▶ Task goal: Write out the lines from the one containing "This screenshot has height=563, width=901." through the one containing "coord(16,8)", inclusive, reproducing them exactly and leaving out the pictures.
-- Start of Input --
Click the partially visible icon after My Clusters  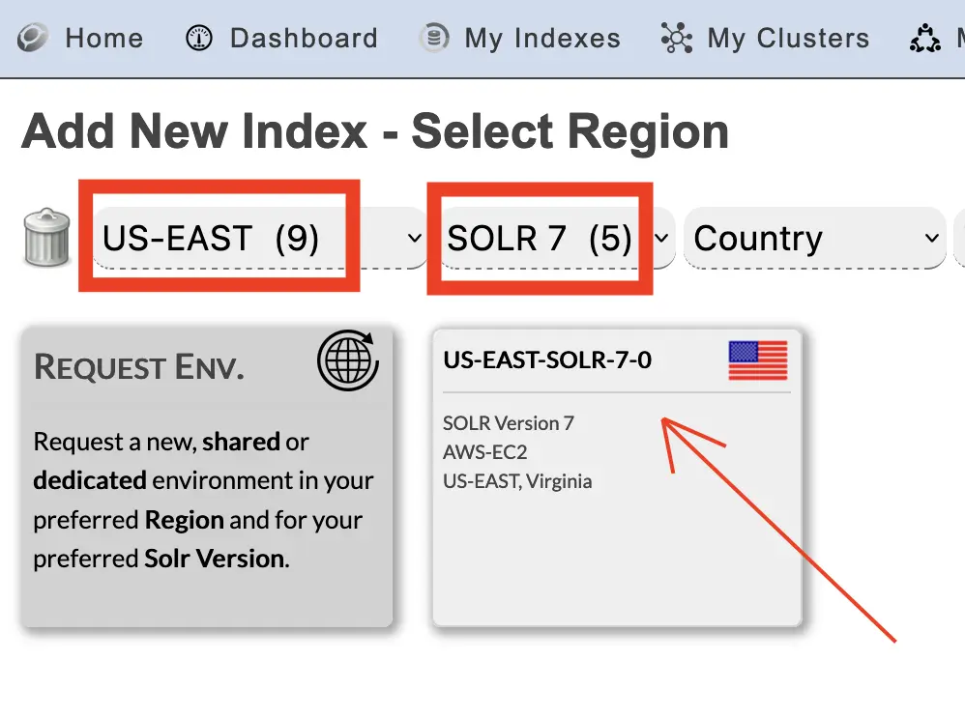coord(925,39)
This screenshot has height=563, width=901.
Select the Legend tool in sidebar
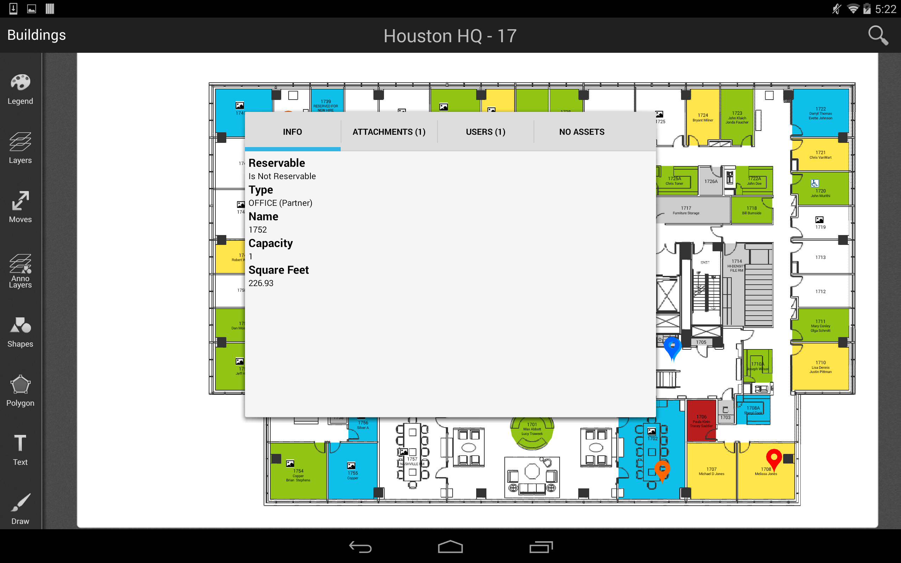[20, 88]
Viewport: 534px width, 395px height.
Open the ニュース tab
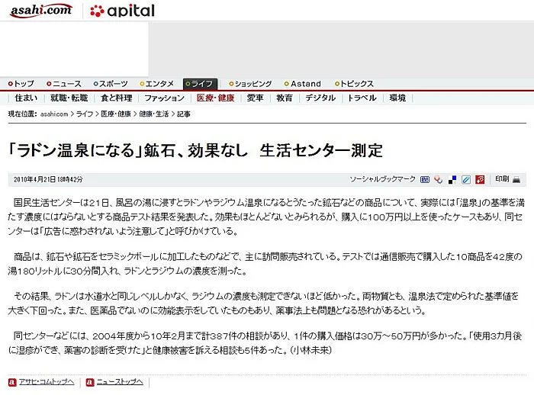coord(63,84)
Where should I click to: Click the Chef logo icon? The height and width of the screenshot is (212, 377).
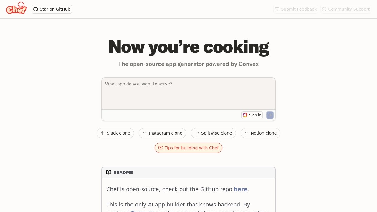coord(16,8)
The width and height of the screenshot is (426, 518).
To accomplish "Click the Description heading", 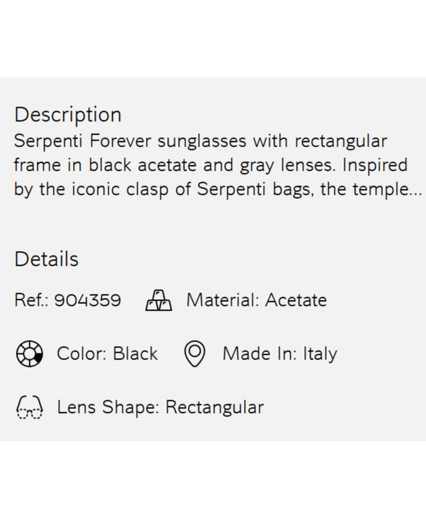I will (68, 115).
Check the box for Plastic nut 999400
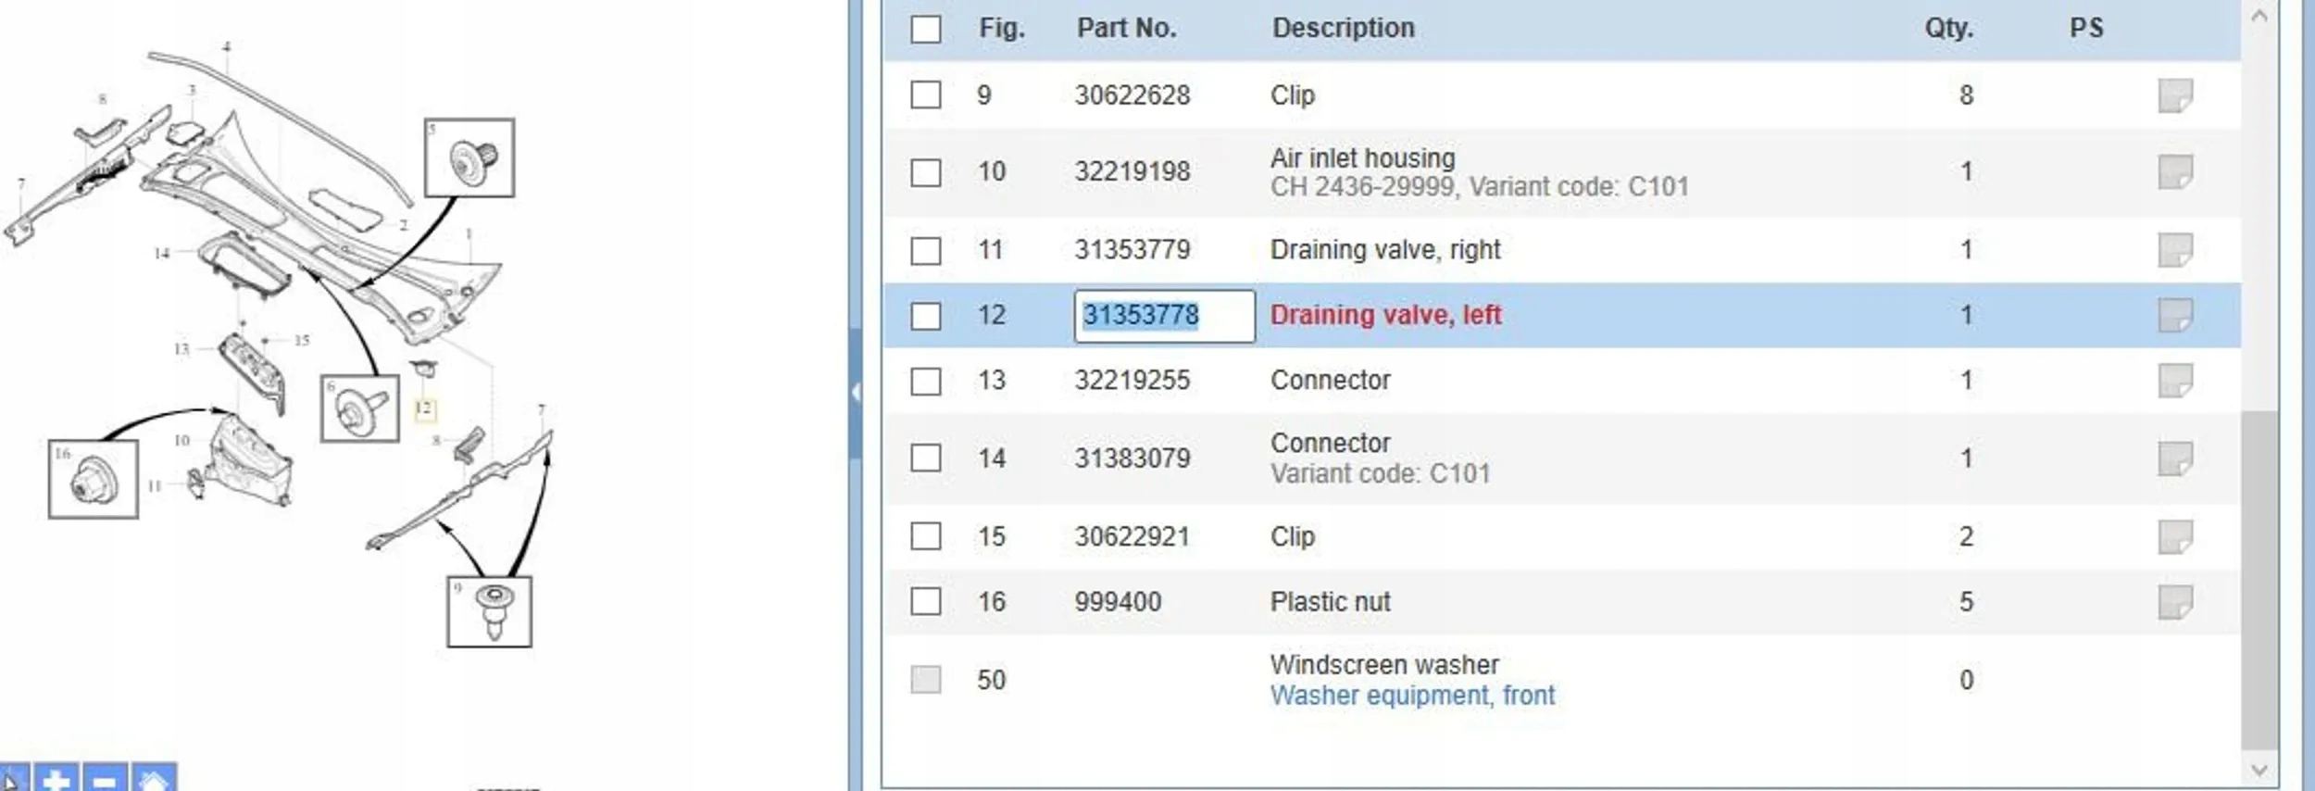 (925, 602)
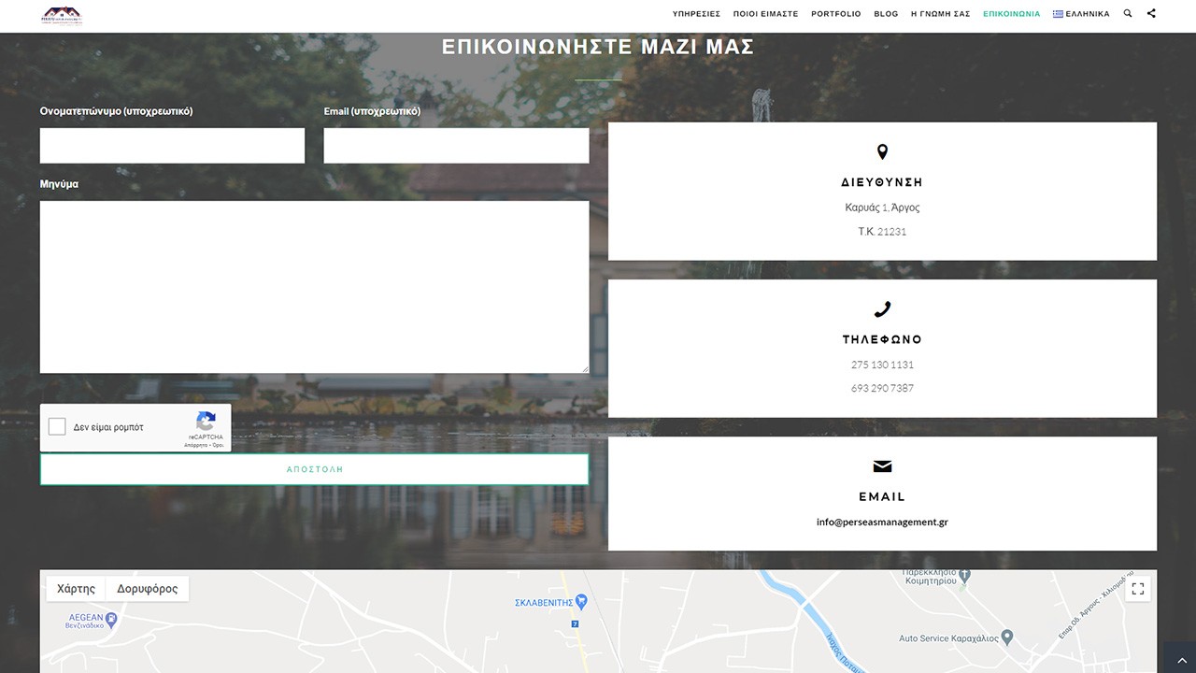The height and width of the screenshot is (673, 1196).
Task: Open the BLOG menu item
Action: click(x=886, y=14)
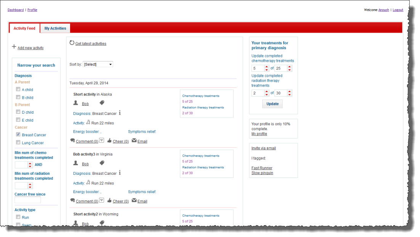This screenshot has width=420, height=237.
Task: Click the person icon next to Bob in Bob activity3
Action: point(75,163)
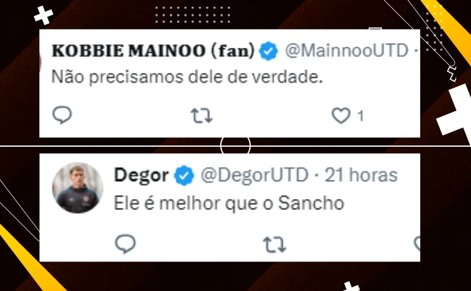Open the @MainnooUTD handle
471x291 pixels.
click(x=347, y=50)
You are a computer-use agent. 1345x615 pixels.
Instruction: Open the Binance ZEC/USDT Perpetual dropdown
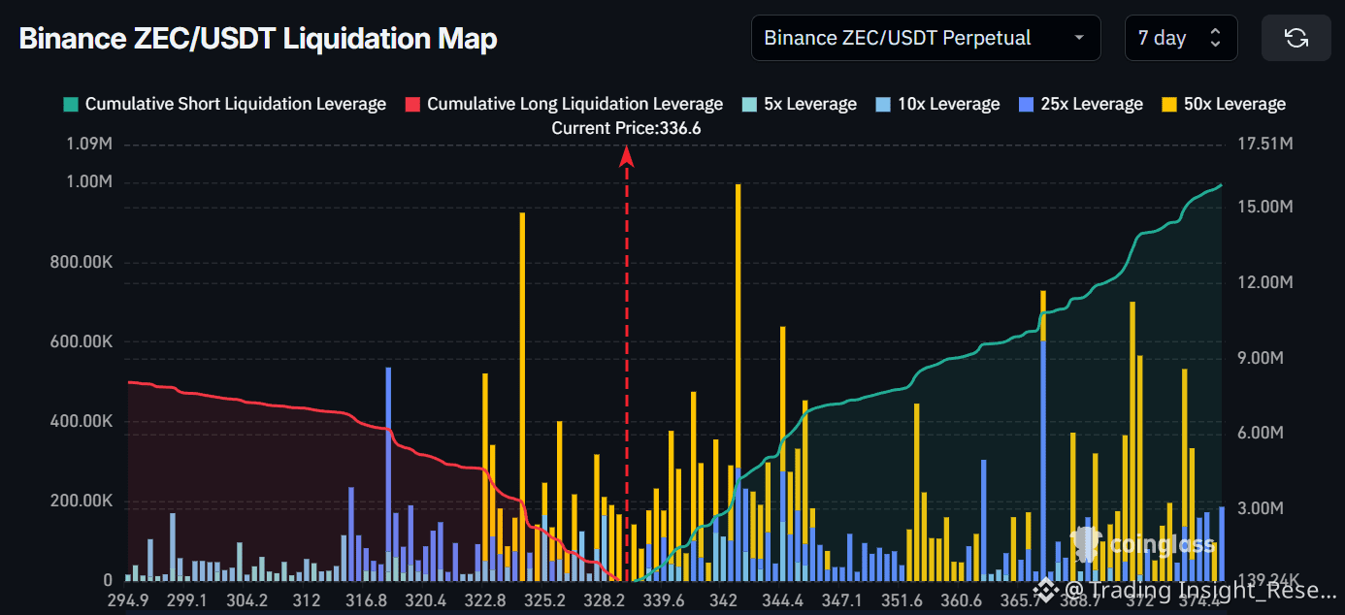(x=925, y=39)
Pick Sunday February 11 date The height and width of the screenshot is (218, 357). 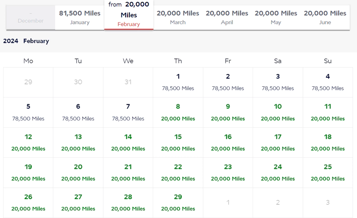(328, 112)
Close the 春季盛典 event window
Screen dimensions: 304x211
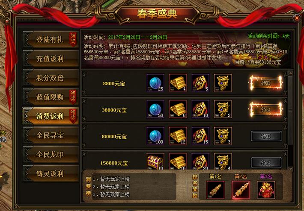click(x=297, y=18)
-- End of Input --
▶ Answer for this exercise:
This screenshot has height=563, width=901.
Select the Legend tool in sidebar
[20, 88]
Viewport: 534px width, 395px height.
Open the ニュース tab
coord(63,84)
Where should I click to: Click the Chef logo icon? The height and width of the screenshot is (212, 377).
coord(16,8)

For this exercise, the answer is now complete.